Ditylum cells are enclosed in a rigid wall consisting of two "valves" (end walls) connected by "girdle bands." A hollow spine, the Labiate Process (LP), extends from each valve and a stable cytoplasmic strand connects its base with the nucleus. We investigated whether cells might possess "spatial determinants" for controlling their internal organization and wall morphogenesis. Upon plasmolysis, cells contracted into a spherical protoplast detached from the wall. Recovery was initiated by growing filopodia that "searched" the inside of the wall. Some attached to the inside corners, generating tension that could temporarily displace the protoplast. Others consolidated into the strand connecting nucleus with the LP. The protoplasts soon expanded and cells recovered: some divided immediately, the rest within 24 h. When recently divided cells were plasmolysed, their nascent valves were exocytosed. These were ignored by the filopodia during recovery.

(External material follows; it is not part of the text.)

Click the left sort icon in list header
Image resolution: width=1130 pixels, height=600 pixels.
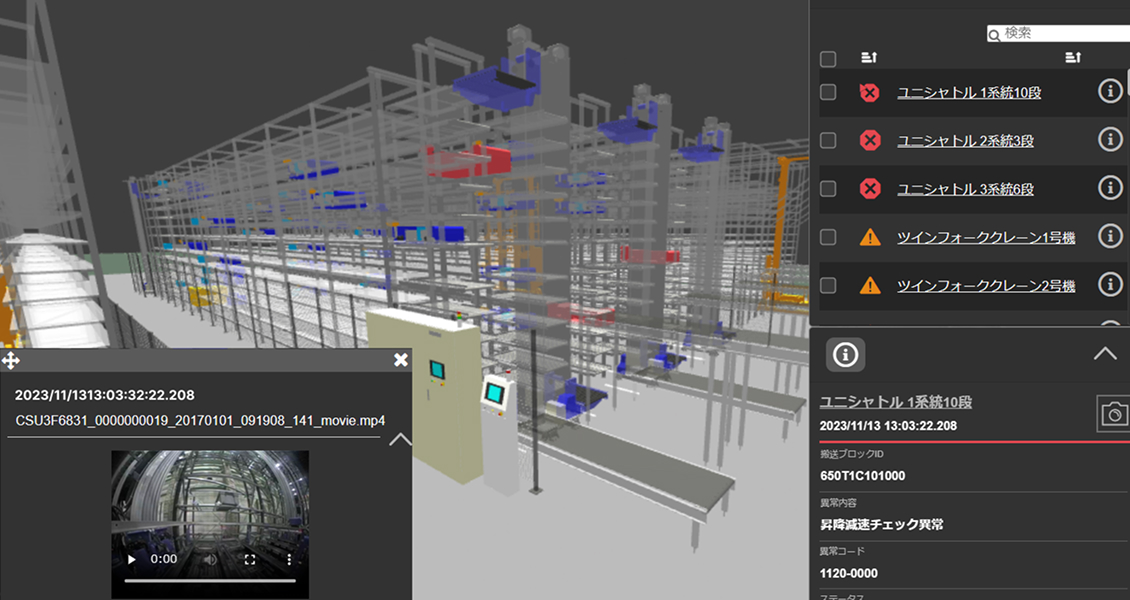(869, 58)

Later, protoplasts secreted a new valve, while the nascent valves were discarded. The interphase microtubule (MT) cytoskeleton radiates from a central Microtubule Center. A thicker bundle connects the nucleus to each LP. Plasmolysis destroyed the MT cytoskeleton; its re-establishment matched growth of the filopodia. The anti-MT drug oryzalin prevented filopodial extension while existing filopodia retracted, except those stabilized by attachment to the corners of the cell and the LP. Several anti-actin agents had relatively little effect. However, one, mycalolide B, caused the nucleus to be extruded from the protoplast by a bundle of MTs. We conclude that the geometry of the wall could provide spatial information to which the MT-cytoskeleton/filopodia respond.